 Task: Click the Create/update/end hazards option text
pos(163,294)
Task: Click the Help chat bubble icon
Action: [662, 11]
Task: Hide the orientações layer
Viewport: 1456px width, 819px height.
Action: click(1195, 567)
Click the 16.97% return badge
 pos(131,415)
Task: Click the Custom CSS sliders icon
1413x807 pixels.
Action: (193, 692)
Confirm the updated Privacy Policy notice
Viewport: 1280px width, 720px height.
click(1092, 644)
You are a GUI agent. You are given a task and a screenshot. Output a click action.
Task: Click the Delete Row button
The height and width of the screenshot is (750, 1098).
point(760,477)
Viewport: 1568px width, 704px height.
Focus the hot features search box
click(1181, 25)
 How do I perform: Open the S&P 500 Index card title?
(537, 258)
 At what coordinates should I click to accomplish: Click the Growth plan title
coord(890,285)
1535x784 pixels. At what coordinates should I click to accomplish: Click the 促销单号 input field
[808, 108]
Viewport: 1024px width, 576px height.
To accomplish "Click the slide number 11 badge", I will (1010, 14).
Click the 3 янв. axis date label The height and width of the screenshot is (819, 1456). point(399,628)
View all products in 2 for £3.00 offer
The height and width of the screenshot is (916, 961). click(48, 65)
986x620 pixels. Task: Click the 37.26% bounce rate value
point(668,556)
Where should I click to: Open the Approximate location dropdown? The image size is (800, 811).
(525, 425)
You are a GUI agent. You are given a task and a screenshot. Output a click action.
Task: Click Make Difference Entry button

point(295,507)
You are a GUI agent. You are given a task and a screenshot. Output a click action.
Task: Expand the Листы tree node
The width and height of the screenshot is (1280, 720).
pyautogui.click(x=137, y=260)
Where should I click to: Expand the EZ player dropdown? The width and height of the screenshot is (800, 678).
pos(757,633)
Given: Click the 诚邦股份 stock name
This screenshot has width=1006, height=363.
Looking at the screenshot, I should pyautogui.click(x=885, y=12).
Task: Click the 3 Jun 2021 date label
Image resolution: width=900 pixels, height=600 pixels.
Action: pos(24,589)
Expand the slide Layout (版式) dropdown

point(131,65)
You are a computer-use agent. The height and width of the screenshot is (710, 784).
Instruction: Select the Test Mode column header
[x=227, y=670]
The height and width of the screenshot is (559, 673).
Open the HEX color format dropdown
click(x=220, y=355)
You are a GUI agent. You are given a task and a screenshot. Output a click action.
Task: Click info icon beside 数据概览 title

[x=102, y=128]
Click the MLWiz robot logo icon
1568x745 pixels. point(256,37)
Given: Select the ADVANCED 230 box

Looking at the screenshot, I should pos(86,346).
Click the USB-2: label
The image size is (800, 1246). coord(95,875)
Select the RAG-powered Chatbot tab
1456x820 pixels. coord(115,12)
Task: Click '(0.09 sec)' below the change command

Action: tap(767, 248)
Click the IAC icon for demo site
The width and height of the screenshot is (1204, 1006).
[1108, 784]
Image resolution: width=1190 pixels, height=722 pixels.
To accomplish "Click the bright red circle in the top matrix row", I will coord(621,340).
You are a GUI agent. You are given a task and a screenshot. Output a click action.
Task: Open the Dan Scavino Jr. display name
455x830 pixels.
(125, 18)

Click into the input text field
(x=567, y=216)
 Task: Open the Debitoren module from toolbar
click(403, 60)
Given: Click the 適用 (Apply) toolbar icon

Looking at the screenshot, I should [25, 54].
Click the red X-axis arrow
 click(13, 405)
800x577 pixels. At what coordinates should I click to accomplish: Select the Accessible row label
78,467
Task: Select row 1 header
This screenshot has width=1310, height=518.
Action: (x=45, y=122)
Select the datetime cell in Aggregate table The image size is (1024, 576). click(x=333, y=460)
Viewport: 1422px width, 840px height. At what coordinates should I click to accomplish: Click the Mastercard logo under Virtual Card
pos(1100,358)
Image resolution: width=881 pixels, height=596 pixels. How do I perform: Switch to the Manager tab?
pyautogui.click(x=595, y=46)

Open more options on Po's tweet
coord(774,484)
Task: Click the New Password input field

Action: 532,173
========================================================================
**EXERCISE:**
Extract each line of the material exactly as it stands.

**SOLUTION:**
 Task: Click the Create/update/end hazards option text
pos(163,294)
Task: Click the Help chat bubble icon
Action: [662, 11]
Task: Hide the orientações layer
Viewport: 1456px width, 819px height.
Action: click(1195, 567)
Click the 16.97% return badge
 pos(131,415)
Task: Click the Custom CSS sliders icon
1413x807 pixels.
Action: (193, 692)
Confirm the updated Privacy Policy notice
Viewport: 1280px width, 720px height.
click(1092, 644)
You are a GUI agent. You are given a task and a screenshot. Output a click action.
Task: Click the Delete Row button
The height and width of the screenshot is (750, 1098).
point(760,477)
Viewport: 1568px width, 704px height.
Focus the hot features search box
click(1181, 25)
 How do I perform: Open the S&P 500 Index card title?
(537, 258)
 At what coordinates should I click to accomplish: Click the Growth plan title
coord(890,285)
1535x784 pixels. At what coordinates should I click to accomplish: Click the 促销单号 input field
[808, 108]
Viewport: 1024px width, 576px height.
To accomplish "Click the slide number 11 badge", I will (1010, 14).
Click the 3 янв. axis date label The height and width of the screenshot is (819, 1456). point(399,628)
View all products in 2 for £3.00 offer
The height and width of the screenshot is (916, 961). click(48, 65)
986x620 pixels. Task: Click the 37.26% bounce rate value
point(668,556)
Where should I click to: Open the Approximate location dropdown? The image size is (800, 811).
(525, 425)
You are a GUI agent. You are given a task and a screenshot. Output a click action.
Task: Click Make Difference Entry button

point(295,507)
You are a GUI agent. You are given a task and a screenshot. Output a click action.
Task: Expand the Листы tree node
The width and height of the screenshot is (1280, 720).
pyautogui.click(x=137, y=260)
Where should I click to: Expand the EZ player dropdown? The width and height of the screenshot is (800, 678).
pos(757,633)
Given: Click the 诚邦股份 stock name
This screenshot has width=1006, height=363.
Looking at the screenshot, I should pyautogui.click(x=885, y=12).
Task: Click the 3 Jun 2021 date label
Image resolution: width=900 pixels, height=600 pixels.
Action: pos(24,589)
Expand the slide Layout (版式) dropdown

point(131,65)
You are a computer-use agent. The height and width of the screenshot is (710, 784).
Instruction: Select the Test Mode column header
[x=227, y=670]
The height and width of the screenshot is (559, 673).
Open the HEX color format dropdown
click(x=220, y=355)
You are a GUI agent. You are given a task and a screenshot. Output a click action.
Task: Click info icon beside 数据概览 title

[x=102, y=128]
Click the MLWiz robot logo icon
1568x745 pixels. point(256,37)
Given: Select the ADVANCED 230 box

Looking at the screenshot, I should pos(86,346).
Click the USB-2: label
The image size is (800, 1246). coord(95,875)
Select the RAG-powered Chatbot tab
1456x820 pixels. coord(115,12)
Task: Click '(0.09 sec)' below the change command

Action: tap(767, 248)
Click the IAC icon for demo site
The width and height of the screenshot is (1204, 1006).
[1108, 784]
Image resolution: width=1190 pixels, height=722 pixels.
To accomplish "Click the bright red circle in the top matrix row", I will coord(621,340).
You are a GUI agent. You are given a task and a screenshot. Output a click action.
Task: Open the Dan Scavino Jr. display name
455x830 pixels.
(125, 18)

Click into the input text field
(x=567, y=216)
 Task: Open the Debitoren module from toolbar
click(403, 60)
Given: Click the 適用 (Apply) toolbar icon

Looking at the screenshot, I should [25, 54].
Click the red X-axis arrow
 click(13, 405)
800x577 pixels. At what coordinates should I click to accomplish: Select the Accessible row label
78,467
Task: Select row 1 header
This screenshot has width=1310, height=518.
Action: (x=45, y=122)
Select the datetime cell in Aggregate table The image size is (1024, 576). click(x=333, y=460)
Viewport: 1422px width, 840px height. At what coordinates should I click to accomplish: Click the Mastercard logo under Virtual Card
pos(1100,358)
Image resolution: width=881 pixels, height=596 pixels. How do I perform: Switch to the Manager tab?
pyautogui.click(x=595, y=46)

Open more options on Po's tweet
coord(774,484)
Task: Click the New Password input field

Action: 532,173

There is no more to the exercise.